Today, very few shows have widespread appeal. With such a big selection, they don’t need to! We used to recommend anime by saying that a show “has something for everyone” in it; today we recommend anime as a genre by instead saying there’s a show out there for each person. Nerima Daikon Brothers resonated with me, but certainly not the rest of my anime club. I recall that year having an extremely eclectic selection when all was said and done, including a tearjerker, Haibane Renmei, dark comedy Welcome to the NHK, and all-out action Gurren Lagann. The flipside was that because we all had to compromise, I ended up discovering a lot of shows that I wouldn’t have necessarily watched otherwise, and widely expanded my tastes. I started attending to watch Ouran High School Host Club and Death Note; I ended up with a taste for (at the time) brand new airing shows like Last Exile. I probably would never have become an anime reviewer if not for being a part of my college anime club.
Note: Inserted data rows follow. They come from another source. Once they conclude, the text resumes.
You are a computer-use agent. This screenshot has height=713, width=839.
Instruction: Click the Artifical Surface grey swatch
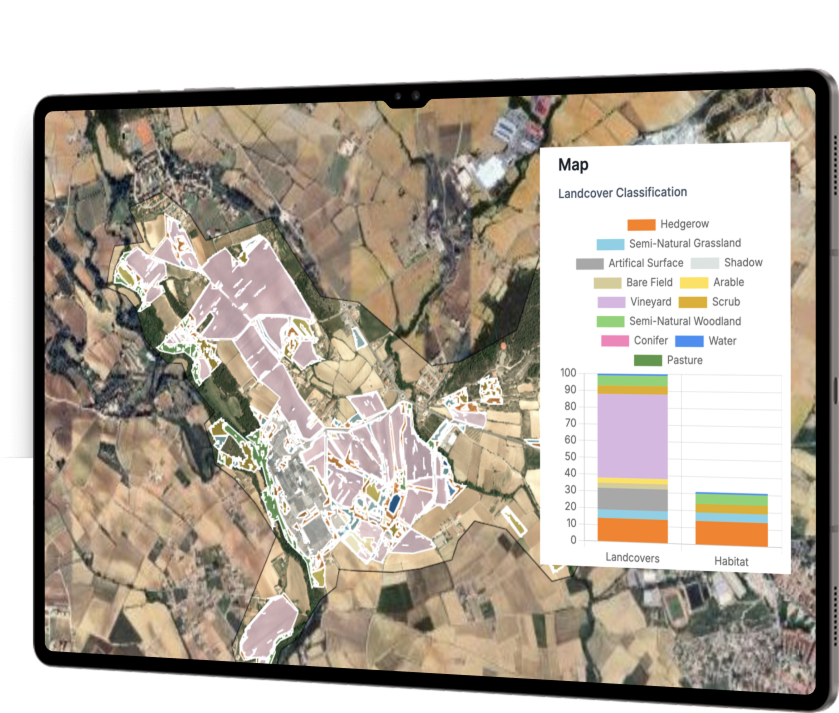(589, 263)
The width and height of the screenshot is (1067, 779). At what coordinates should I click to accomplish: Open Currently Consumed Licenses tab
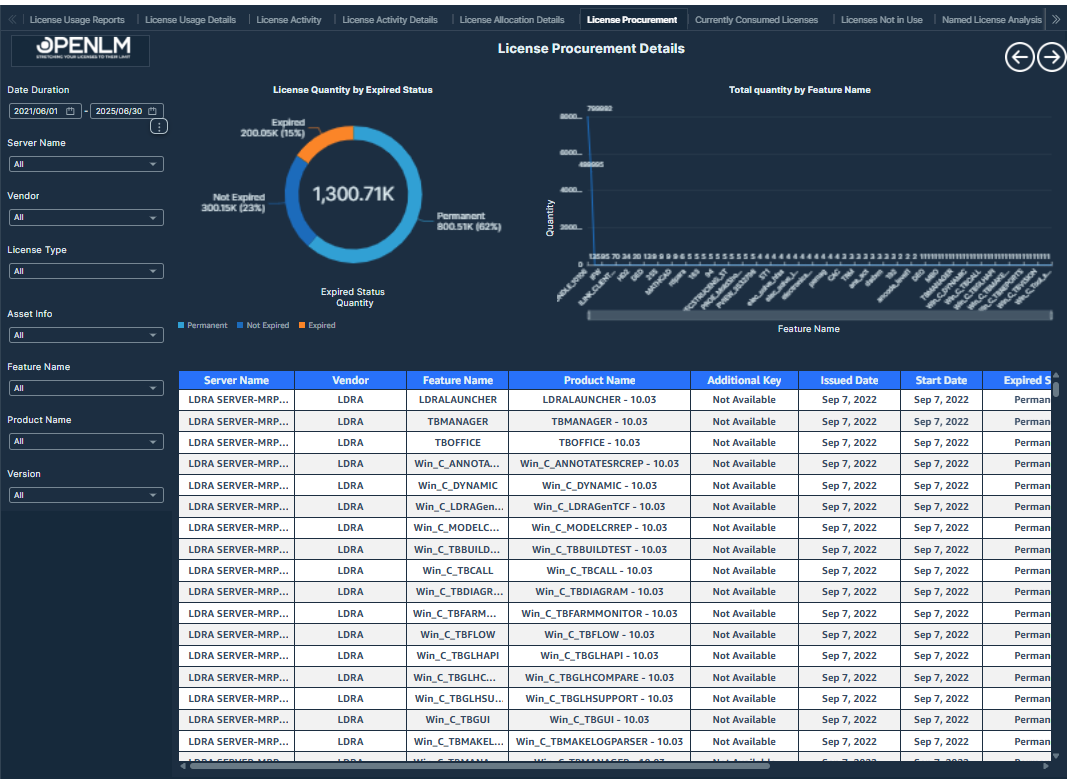click(x=756, y=20)
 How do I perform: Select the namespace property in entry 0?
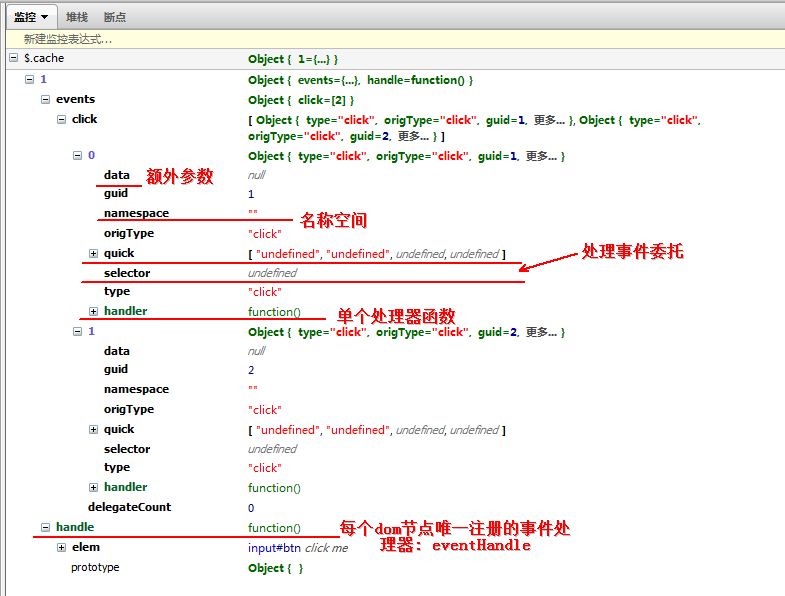click(136, 213)
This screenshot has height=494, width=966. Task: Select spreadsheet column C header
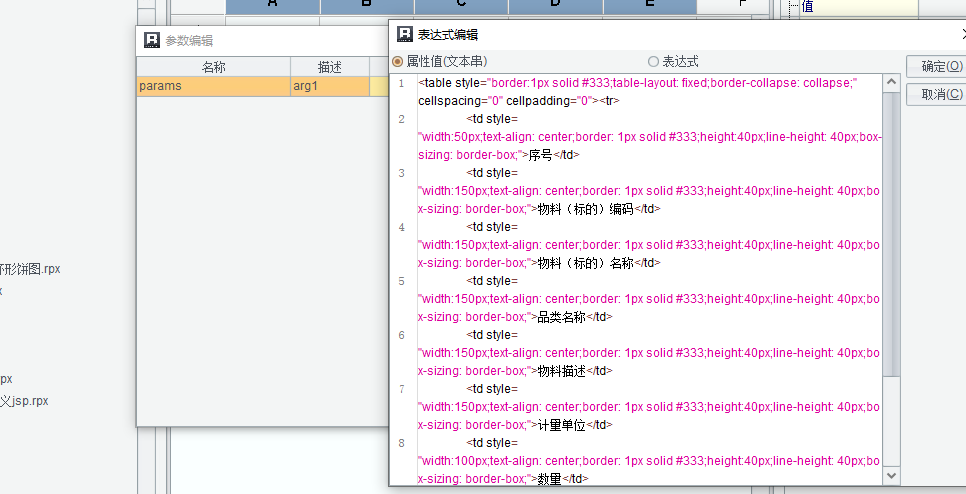pyautogui.click(x=461, y=5)
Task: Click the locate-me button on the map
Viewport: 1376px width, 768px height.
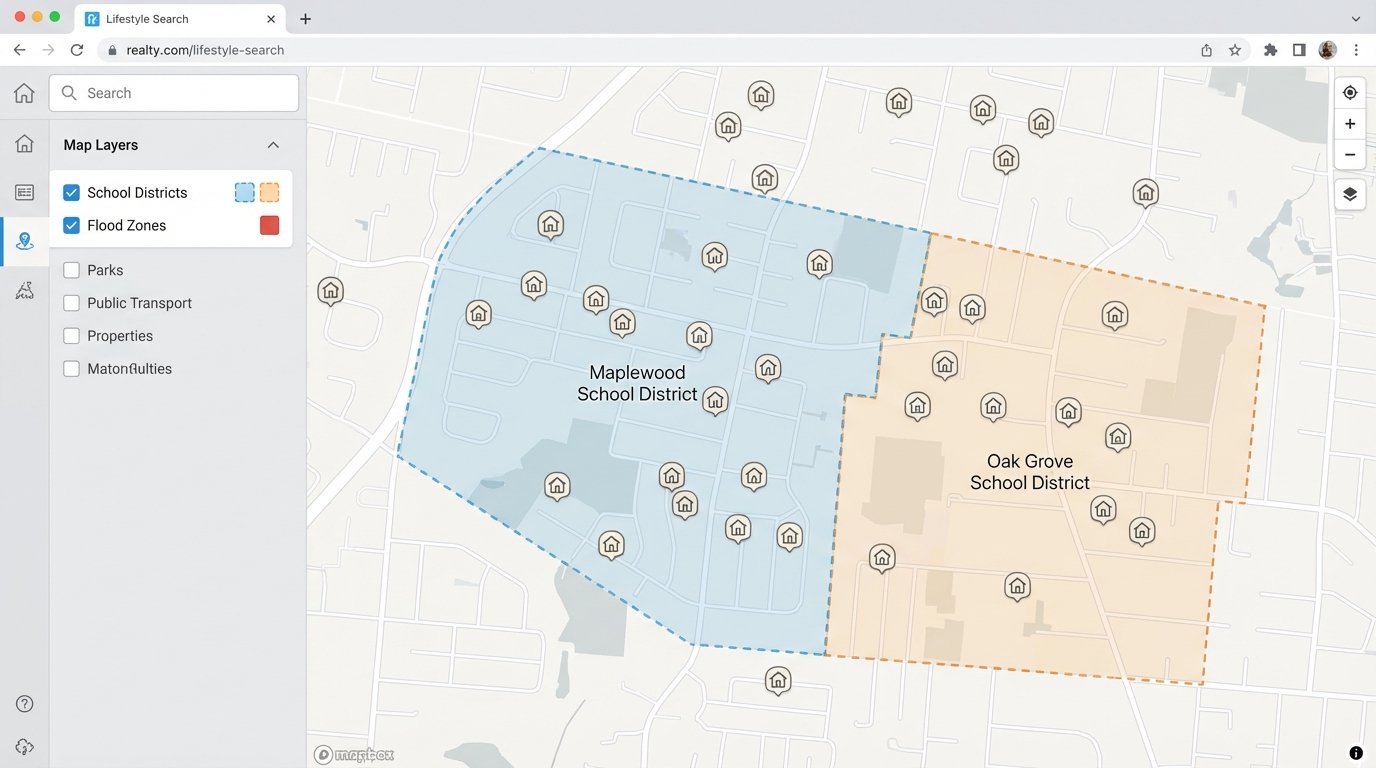Action: coord(1349,91)
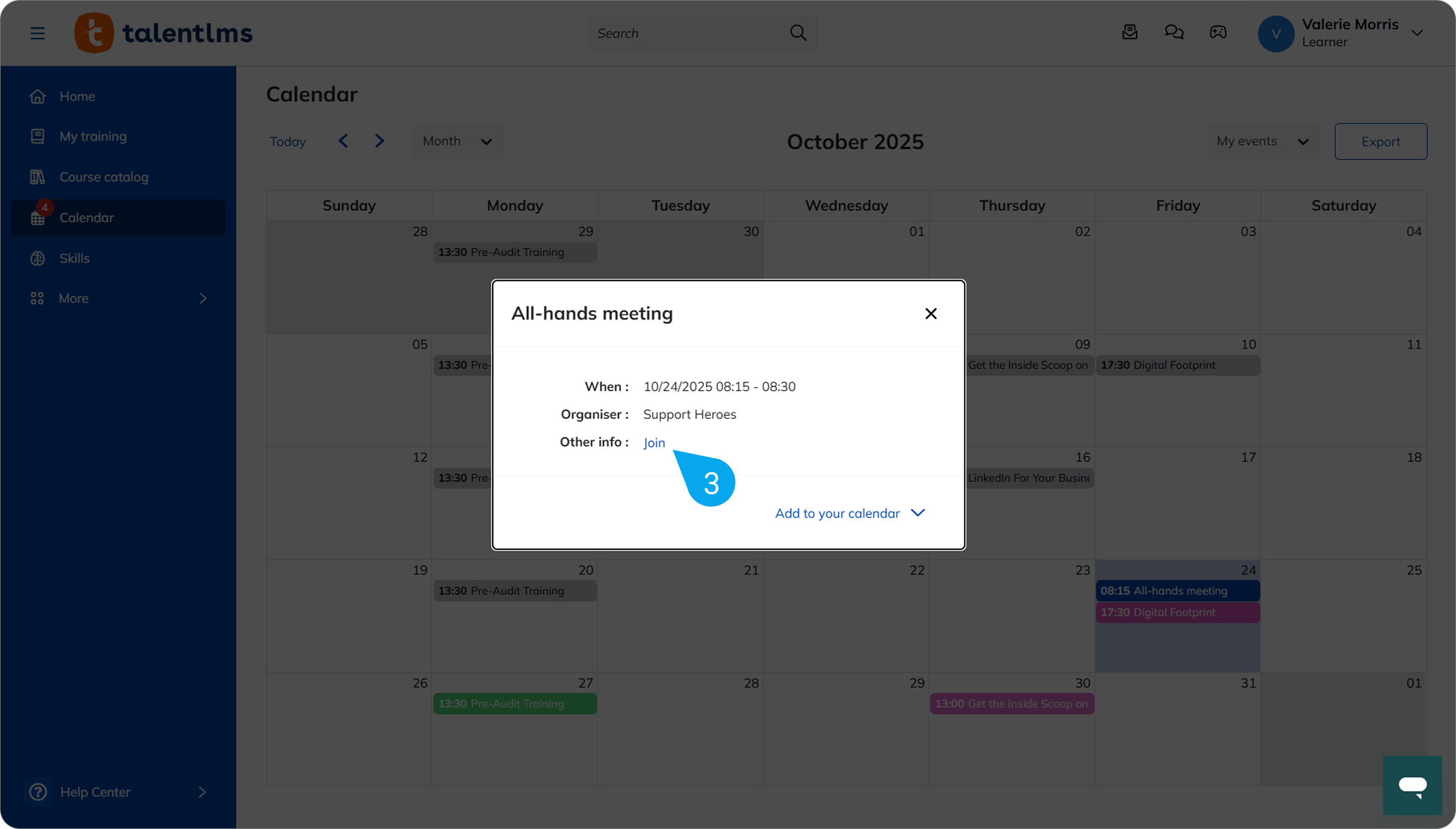
Task: Open the messages inbox icon
Action: click(x=1130, y=32)
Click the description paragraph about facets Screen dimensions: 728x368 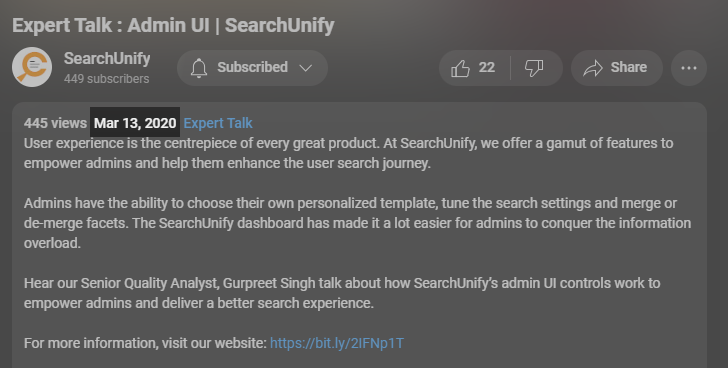click(358, 223)
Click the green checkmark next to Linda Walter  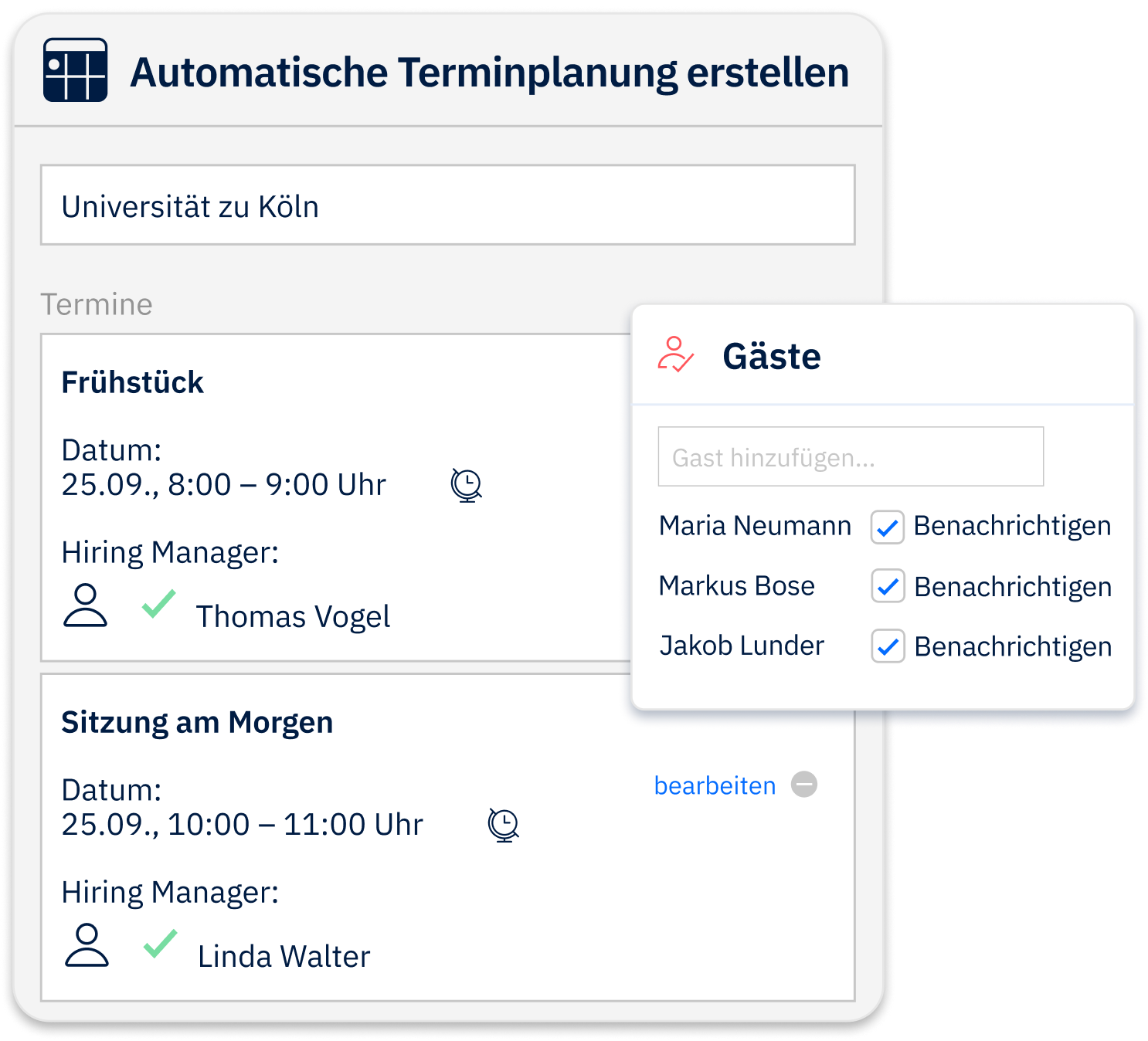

That’s awesome, but it’s jarring how much this shift has changed the way I watch anime with my friends. Not being able to decide on an anime for club was one thing. Coming home on breaks and discovering that my eight closest friends all preferred different shows was another. Most recently, a friend I’ve been watching anime with since we were 12 told me she was surprised to see my Anime News Network essay on Cheer Boys!! being my worst show of the season. It had been her favorite. “What happened to us?” I exclaimed, remembering how as middle schoolers, there was no question that we had similar feelings about every anime we watched.
Having been friends with the same eight people for more than a decade now, our diverging tastes have become even more obvious. At first, I took it personally, like my friends and I were growing apart and didn’t like the same things anymore. It felt like rejection, the same way bringing Nerima Daikon Brothers into anime club felt like rejection.
When anime was hard to get, sharing my love of anime already made me a loner. Back then, revealing I even liked anime felt like a compromising confession, so I guess I tied a lot of my identity to the shows I liked. I see this among anime fans of my generation, who remember those early times. We tie our anime preferences to our identities. Saying “I don’t like your favorite anime” sounds a lot like, “wow, your taste is bad.” It sounds a lot like “I don’t like you.”
But I think that’s changing. Today, discovering a new anime is hardly different from discovering any other new show—they’re all on Netflix. The next generation of anime fans is massive because the selection is way bigger than I ever could have imagined. And that’s the most magical part: even with so many shows to choose from, there are still going to be a select few who pick Nerima Daikon Brothers—not because it’s one of the four VHS tapes our friend group has access to, but because something inside this goofy show resonates somehow.
I have so much to choose from that these days it’s hard to pick a favorite, though lately I’ve been partial to Natsume’s Book of Friends. Instead, it’s become far, far easier to differentiate the things I like from the things I don’t and, as a reviewer, be very vocal about it. I might even say I don’t like your favorite show. But it doesn’t mean I don’t like you.